= Beginning of Section =
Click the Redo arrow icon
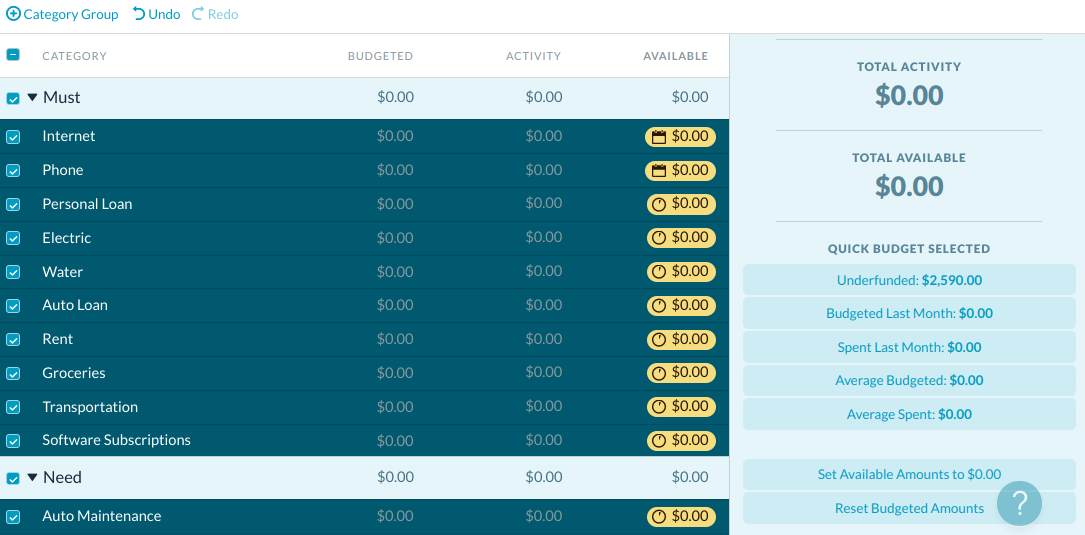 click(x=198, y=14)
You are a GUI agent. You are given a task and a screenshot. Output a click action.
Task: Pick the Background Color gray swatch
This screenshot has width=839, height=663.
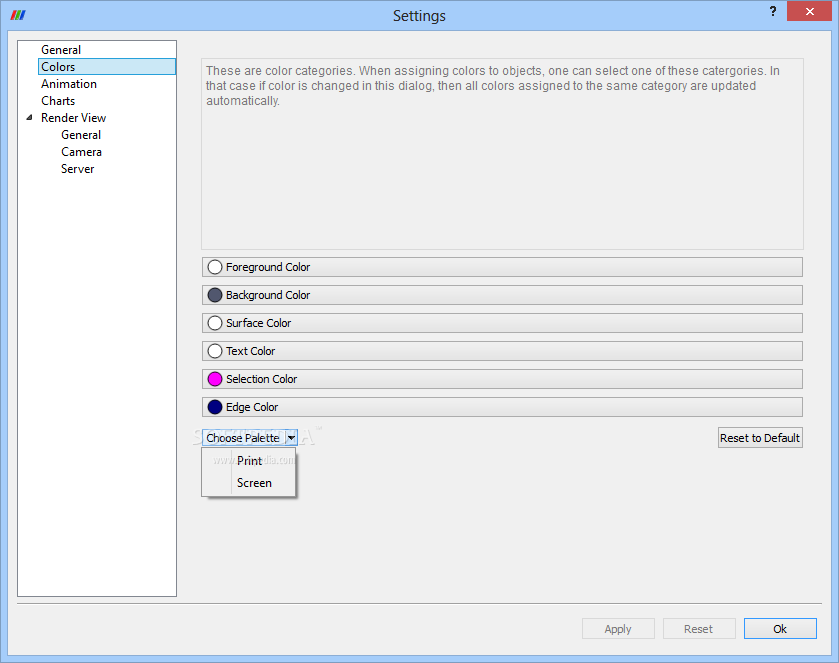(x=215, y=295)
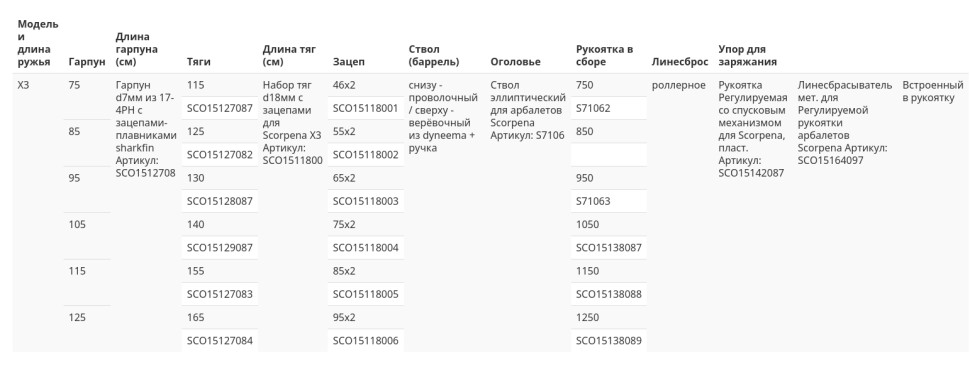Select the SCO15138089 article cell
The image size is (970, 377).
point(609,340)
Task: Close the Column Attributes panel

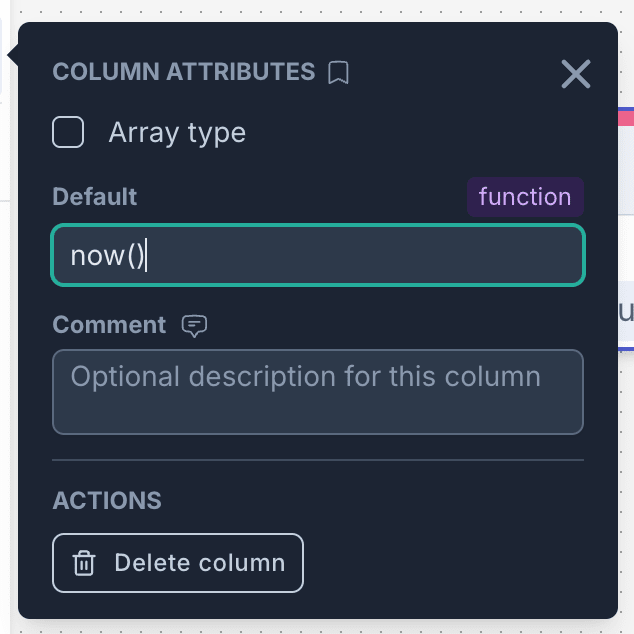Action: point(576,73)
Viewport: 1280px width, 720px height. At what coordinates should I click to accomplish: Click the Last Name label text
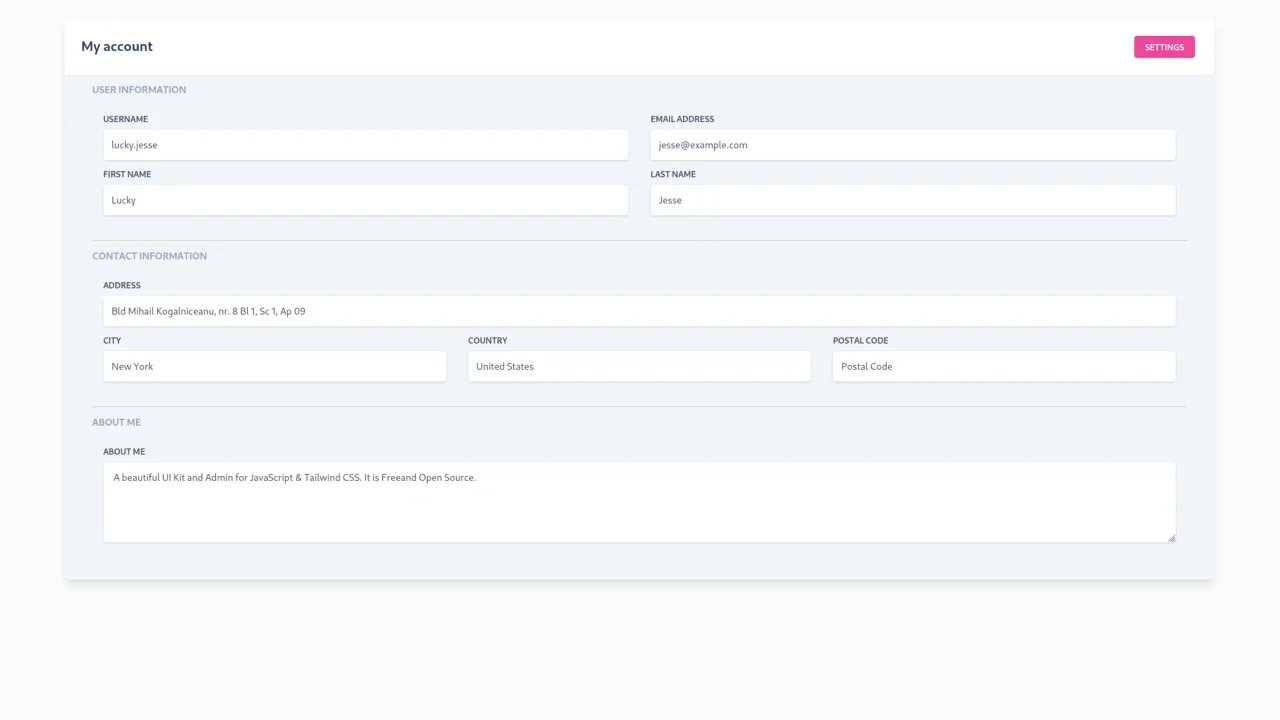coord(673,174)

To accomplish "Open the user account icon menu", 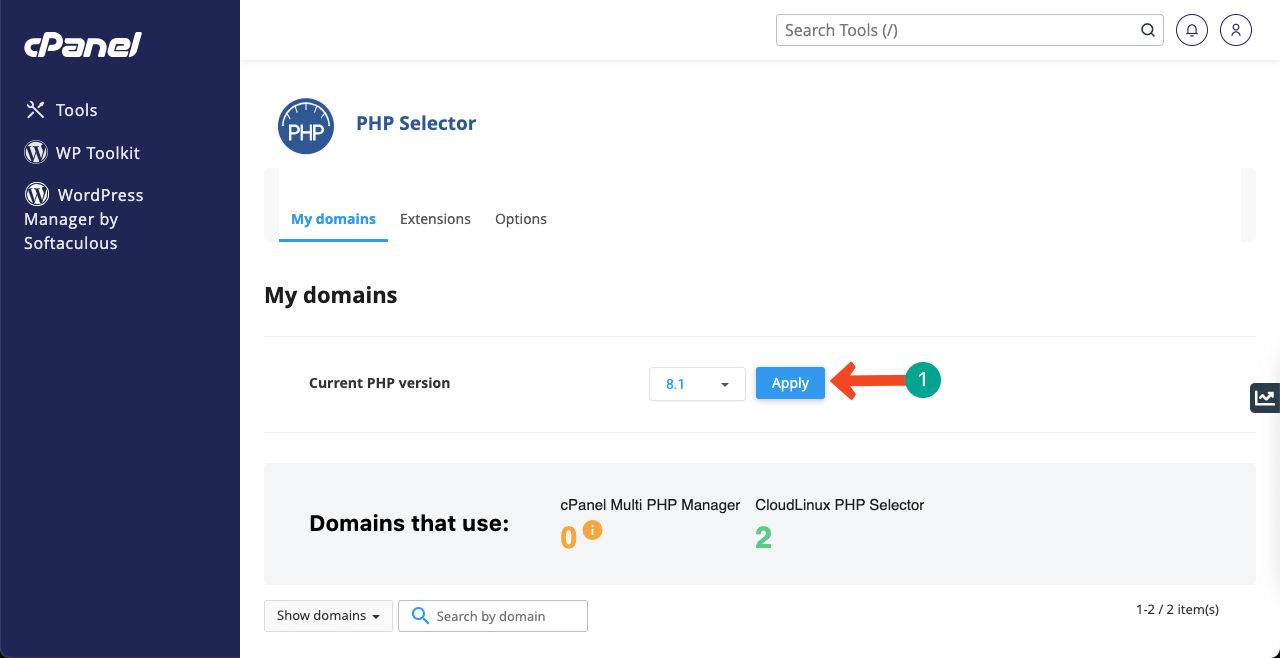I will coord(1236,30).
= End of Section =
**How to complete this task**. Transcribe exactly, please, the lines between the start of the records above and the line holding "Task: Pick the Background Color gray swatch", counting both of those lines and omitting pictures.

**Response to this exercise**.
Click the Redo arrow icon
 click(x=198, y=14)
You are a GUI agent. You are given a task and a screenshot. Output a click action.
Task: Pick the Background Color gray swatch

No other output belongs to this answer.